WHAT YOU ARE ASKED TO DO >> Every line in the listing below that holds the word "chat" should be returned.

INFORMATION SUPPLIED >>
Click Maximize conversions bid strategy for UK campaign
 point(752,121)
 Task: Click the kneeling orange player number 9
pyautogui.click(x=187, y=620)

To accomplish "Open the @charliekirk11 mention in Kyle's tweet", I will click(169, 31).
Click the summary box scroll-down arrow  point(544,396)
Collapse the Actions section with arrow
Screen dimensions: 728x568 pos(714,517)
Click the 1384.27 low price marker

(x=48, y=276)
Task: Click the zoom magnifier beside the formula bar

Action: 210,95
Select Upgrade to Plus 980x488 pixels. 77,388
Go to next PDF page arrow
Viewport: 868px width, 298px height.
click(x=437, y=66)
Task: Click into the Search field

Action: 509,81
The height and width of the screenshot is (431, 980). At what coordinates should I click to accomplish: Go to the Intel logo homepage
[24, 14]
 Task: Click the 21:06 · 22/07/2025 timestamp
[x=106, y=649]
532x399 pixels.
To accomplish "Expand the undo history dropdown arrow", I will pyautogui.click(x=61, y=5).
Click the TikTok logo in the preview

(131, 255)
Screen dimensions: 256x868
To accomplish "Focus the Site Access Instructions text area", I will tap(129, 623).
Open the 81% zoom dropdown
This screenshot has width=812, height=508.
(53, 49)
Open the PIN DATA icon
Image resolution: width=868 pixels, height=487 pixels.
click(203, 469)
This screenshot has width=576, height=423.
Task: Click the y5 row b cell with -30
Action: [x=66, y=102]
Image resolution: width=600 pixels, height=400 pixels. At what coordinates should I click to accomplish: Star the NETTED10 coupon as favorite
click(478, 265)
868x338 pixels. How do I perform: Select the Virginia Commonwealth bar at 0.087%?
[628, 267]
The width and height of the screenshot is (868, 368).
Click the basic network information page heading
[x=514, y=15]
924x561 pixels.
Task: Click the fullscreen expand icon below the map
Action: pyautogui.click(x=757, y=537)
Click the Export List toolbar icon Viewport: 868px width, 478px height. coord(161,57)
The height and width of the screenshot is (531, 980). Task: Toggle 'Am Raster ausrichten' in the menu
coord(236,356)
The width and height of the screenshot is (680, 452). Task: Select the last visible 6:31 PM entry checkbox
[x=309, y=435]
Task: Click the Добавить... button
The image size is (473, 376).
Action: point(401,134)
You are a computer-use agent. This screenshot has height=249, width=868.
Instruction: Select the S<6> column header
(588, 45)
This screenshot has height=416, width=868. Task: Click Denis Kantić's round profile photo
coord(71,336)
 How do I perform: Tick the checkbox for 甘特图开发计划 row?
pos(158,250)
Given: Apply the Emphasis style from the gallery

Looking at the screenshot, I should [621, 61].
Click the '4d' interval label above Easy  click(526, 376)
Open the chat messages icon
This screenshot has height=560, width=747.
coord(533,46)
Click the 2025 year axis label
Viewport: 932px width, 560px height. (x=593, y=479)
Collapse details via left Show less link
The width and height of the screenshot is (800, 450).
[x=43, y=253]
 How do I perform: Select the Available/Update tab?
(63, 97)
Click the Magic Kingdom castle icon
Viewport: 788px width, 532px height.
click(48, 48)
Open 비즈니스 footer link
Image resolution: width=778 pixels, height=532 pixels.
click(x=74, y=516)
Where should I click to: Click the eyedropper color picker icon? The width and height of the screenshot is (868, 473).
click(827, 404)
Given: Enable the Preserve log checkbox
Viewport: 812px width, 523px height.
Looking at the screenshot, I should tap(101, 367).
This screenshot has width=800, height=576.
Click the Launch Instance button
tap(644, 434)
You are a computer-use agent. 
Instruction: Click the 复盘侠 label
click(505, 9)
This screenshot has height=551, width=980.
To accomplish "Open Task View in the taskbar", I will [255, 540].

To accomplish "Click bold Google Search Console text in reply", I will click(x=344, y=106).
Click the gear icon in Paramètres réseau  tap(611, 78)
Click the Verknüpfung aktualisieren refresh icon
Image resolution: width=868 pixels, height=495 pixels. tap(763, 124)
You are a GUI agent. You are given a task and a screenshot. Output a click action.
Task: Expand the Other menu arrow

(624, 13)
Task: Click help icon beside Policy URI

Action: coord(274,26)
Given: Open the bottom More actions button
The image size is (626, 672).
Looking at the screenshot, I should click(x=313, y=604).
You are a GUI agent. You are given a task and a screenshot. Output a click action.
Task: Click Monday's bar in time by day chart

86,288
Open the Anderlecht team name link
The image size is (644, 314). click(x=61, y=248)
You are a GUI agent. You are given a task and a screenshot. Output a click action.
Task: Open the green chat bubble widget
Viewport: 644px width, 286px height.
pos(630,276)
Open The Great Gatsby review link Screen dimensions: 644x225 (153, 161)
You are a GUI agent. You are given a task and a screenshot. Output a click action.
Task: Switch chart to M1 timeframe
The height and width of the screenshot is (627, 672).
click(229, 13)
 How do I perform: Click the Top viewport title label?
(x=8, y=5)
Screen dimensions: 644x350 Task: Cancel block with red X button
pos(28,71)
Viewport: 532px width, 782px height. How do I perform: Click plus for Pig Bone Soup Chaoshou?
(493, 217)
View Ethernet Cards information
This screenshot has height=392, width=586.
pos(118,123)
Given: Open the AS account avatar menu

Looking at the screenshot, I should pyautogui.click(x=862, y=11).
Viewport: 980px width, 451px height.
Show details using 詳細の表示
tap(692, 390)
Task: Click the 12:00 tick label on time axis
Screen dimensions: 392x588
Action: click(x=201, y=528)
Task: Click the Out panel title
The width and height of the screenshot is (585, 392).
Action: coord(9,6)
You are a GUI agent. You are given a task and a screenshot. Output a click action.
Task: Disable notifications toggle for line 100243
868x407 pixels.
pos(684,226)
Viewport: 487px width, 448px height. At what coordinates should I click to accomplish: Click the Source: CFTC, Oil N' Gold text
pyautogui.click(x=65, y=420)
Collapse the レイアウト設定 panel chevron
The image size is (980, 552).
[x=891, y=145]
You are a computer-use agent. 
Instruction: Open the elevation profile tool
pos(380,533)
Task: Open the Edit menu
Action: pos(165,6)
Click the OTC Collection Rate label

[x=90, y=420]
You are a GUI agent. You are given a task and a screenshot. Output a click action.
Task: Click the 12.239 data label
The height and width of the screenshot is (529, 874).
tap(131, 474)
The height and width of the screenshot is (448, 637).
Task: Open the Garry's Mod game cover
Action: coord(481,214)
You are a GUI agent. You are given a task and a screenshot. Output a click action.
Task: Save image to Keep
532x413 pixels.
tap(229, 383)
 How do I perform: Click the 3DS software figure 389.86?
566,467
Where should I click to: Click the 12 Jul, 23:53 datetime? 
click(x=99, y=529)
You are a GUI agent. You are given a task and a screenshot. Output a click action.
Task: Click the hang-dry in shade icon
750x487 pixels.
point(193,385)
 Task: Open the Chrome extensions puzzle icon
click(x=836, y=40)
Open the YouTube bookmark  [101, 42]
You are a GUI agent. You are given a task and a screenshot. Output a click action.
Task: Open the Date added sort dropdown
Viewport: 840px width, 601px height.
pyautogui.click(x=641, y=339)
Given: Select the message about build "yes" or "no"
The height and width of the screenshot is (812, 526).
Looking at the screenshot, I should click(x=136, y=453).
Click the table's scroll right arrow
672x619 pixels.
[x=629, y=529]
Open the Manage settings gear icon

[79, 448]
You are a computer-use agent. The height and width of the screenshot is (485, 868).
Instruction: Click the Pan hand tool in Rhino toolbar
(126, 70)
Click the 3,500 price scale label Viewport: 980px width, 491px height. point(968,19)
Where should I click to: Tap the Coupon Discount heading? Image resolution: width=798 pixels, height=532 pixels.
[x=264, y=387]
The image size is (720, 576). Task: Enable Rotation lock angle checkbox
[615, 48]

TASK SOLUTION >>
Open the chat messages icon
Task: Open the green chat bubble widget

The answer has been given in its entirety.